Néanmoins, les élèves semblent (presque) traités de la même manière : les classe et les équipes de Quidditch sont mixtes (et ça quand on parle de sport c’est pas rien), il est possible de suivre les mêmes matières… tout est fait pour que les filles tout comme les garçons aient les mêmes chances à la sortie de l’école ! Idem pour les personnes pauvres et les personnes riches. Cette parité se retrouve aussi dans les créateurs de l’école qui sont des 2 femmes et 2 hommes. Certes, Rowena Serdaigle représente la sagesse tandis que Godric Gryffondor va représenter le courage, ce qui est assez cliché… mais au final, autant de filles que de garçons sont répartis dans ces maisons, ce qui montre que ces traits de personnalité se trouvent en chacun d’entre nous, que l’on soit un garçon ou une fille!

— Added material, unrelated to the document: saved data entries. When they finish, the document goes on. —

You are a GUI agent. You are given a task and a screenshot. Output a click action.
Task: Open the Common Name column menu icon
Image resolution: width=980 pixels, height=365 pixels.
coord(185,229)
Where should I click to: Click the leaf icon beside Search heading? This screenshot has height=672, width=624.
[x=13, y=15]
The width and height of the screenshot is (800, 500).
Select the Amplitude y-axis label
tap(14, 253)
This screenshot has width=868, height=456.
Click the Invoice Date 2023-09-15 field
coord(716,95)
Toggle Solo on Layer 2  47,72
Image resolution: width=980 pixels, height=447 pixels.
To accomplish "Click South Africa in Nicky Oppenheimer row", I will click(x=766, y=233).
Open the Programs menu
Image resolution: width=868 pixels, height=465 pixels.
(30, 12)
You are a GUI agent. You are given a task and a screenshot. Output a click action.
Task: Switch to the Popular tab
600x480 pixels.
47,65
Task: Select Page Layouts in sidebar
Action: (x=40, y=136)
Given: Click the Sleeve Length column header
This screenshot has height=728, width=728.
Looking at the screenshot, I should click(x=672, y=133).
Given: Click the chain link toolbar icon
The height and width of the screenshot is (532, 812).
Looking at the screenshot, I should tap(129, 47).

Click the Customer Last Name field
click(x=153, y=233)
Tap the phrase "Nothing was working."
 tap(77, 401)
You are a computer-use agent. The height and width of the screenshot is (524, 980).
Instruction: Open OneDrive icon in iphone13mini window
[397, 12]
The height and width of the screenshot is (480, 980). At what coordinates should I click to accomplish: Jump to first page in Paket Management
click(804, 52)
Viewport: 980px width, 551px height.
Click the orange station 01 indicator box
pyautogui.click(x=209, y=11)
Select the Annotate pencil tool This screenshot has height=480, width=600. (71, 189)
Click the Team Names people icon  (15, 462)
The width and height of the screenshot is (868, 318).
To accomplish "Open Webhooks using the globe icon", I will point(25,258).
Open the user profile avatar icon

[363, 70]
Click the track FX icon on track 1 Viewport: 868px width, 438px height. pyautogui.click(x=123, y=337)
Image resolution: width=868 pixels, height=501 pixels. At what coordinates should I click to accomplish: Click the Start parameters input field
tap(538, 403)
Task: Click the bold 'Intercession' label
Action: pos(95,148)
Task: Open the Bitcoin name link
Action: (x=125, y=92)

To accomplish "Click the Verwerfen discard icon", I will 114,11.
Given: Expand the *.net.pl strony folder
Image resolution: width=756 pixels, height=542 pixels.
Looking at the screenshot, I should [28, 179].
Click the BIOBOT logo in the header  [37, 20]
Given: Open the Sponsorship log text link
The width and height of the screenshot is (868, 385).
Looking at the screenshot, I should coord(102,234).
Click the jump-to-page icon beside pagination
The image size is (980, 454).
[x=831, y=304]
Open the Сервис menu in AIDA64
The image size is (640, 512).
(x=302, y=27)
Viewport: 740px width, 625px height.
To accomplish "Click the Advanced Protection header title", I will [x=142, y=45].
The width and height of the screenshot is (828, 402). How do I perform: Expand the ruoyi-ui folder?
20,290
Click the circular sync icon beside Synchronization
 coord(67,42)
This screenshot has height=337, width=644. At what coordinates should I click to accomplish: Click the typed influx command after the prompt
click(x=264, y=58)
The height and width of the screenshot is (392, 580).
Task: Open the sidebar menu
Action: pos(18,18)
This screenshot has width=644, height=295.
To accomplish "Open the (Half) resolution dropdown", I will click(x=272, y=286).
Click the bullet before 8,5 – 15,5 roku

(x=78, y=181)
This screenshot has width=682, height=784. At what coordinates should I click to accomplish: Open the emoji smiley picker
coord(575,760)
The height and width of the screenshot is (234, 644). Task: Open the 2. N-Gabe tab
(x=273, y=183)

Cette mixité existe là encore parmi les professeurs où il y autant d’enseignants masculins que féminins. Dumbledore est peut-être le directeur mais il y a eu des femmes avant lui. Certes, les nouveaux professeurs De Défense Contre les Forces du Mal n’ont toujours été que des hommes (hormis Ombrage ahem)… mais souvent très incompétents à part Lupin (et Maugrey. Mais c’était pas vraiment lui donc ça ne compte pas tellement). Ce qui montre que la compétence n’est pas forcément attribuée qu’aux hommes, au contraire.

L’éducation influence notre vision de la société

Poudlard c’est aussi l’endroit où Harry va justement connaître ses premiers amours, comprendre l’importance d’avoir de l’argent (les rapports de classe existent, il suffit de voir comment Malefoy parle à Ron), mais aussi le racisme (avec les elfes de maison, le fait qu’Hermione soit insultée de Sang de Bourbe par les Serpentard etc.). C’est aussi le lieu où Harry va commencer à construire son identité : en tant qu’élève au sein de Poudlard mais aussi en tant que sorcier et en tant qu’individu.

Et quoi qu’on puisse en dire, le fait d’évoluer dans une école qui ressemble aux grandes universités anglaises et qui est un brin vieux-jeu ne peut qu’influencer la manière de se construire et la vision qu’on a du monde. Pour certaines personnes, comme Ron Weasley, cela ne remettra pas forcément en cause leurs principes déjà établis : Poudlard étant une extension du Ministère de la Magie, ce qu’il voit et apprend dans cette école n’est pas trop différent de ce à quoi il est habitué depuis l’enfance. Pour Hermione, bien plus critique et alerte, il y a énormément de choses qui la dérangent et notamment en grandissant. Et enfin, Harry est un peu entre les deux et essaient de s’intégrer à cette école tout en subissant un certain décalage. Personnellement, je trouve que la construction d’Hermione est sans aucun doute la plus intéressante.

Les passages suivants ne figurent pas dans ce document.